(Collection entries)
------------------------------------------------------------

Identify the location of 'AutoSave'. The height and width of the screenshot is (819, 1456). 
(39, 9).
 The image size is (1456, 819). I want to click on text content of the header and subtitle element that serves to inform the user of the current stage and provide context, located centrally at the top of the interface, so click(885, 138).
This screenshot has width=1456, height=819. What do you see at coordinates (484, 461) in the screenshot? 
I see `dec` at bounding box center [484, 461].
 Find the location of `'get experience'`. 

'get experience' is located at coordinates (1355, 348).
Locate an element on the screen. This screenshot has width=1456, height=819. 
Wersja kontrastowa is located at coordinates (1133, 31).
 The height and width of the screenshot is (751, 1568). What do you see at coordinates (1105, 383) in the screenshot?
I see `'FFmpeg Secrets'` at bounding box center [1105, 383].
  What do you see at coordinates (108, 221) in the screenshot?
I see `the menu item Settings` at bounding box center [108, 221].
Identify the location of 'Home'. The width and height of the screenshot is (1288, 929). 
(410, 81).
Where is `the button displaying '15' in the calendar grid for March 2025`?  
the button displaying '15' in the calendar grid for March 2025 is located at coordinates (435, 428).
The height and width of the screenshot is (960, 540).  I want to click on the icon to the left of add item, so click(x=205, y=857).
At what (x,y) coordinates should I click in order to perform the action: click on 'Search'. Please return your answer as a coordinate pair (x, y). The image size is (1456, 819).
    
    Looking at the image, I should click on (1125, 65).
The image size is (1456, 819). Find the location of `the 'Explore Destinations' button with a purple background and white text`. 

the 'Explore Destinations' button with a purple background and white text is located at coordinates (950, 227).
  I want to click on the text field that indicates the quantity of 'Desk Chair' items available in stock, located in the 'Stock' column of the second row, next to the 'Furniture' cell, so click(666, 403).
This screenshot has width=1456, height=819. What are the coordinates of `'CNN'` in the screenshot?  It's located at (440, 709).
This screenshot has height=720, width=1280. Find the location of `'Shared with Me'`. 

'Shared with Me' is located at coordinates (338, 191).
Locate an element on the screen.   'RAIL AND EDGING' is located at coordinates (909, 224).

------------------------------------------------------------

Copy out the part of the records that opens with the line containing "This screenshot has width=1456, height=819. What do" and closes with the line containing "coordinates (1355, 348).", keeping every line exactly the same.

Worked answer:
This screenshot has width=1456, height=819. What do you see at coordinates (484, 461) in the screenshot? 
I see `dec` at bounding box center [484, 461].
 Find the location of `'get experience'`. 

'get experience' is located at coordinates (1355, 348).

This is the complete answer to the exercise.